Given instruction 1 »
In the records, convert the stretch from the line containing "Given: Open the" through the end of the records into a JSON list of strings, one string per line, leaving out blank lines.

Passage to read »
"""

How to overclock your graphics card and make PC games run faster for free
By Marco Chiappetta
The need for speed is real when it comes to PC games, where raw performance has a truly palpable effect on your experience’s look and feel. Gamers are always looking for ways to increase the performance of their systems, be it through updated drivers or software tweaks, game patches, or even warranty-busting modifications.
New, more powerful hardware is usually needed for the largest performance gains. But regular hardware upgrades can get really expensive, really fast. If you don’t have the budget for new gear or are just looking for a bit of an edge, overclocking the hardware you already own can be a great (and free!) option. Processors, system memory, and graphics cards can all be overclocked to boost the performance of a system—sometimes to a large extent. But for games, it’s the graphics card that typically has the largest impact on performance, assuming the system already has a decent processor and adequate memory inside.
Intrigued? We’ll walk you through overclocking two graphics cards, using some easy-to-use, free tools that’ll work on a wide range of hardware. With some patience and a little know-how, an overclocked graphics card—and ultimately a higher-performing system—is only a few clicks away.
Before you begin
There are a few important things to consider before overclocking your graphics card, like cooling, power requirements, and general system stability.

"""

Provided material »

"""

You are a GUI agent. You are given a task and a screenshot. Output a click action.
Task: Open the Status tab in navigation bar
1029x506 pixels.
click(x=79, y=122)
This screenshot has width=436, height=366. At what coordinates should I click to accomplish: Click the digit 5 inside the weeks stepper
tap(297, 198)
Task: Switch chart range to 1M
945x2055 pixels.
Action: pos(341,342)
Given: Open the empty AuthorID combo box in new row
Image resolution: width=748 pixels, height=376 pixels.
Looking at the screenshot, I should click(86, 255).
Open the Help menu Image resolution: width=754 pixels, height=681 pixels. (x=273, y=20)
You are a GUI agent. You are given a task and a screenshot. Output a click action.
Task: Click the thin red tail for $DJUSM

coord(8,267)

"""

Given instruction 2 »
Answer these questions about the overclocking article.
(a) Who wrote the overclocking article?
(b) Which three kinds of hardware can be overclocked to boost a system's performance?
(c) How many graphics cards does the article walk through overclocking?

Exercise solution 1 »
[
  "Given: Open the empty AuthorID combo box in new row",
  "Image resolution: width=748 pixels, height=376 pixels.",
  "Looking at the screenshot, I should click(86, 255).",
  "Open the Help menu Image resolution: width=754 pixels, height=681 pixels. (x=273, y=20)",
  "You are a GUI agent. You are given a task and a screenshot. Output a click action.",
  "Task: Click the thin red tail for $DJUSM",
  "coord(8,267)"
]

Exercise solution 2 »
(a) Marco Chiappetta.
(b) Processors, system memory, and graphics cards.
(c) Two.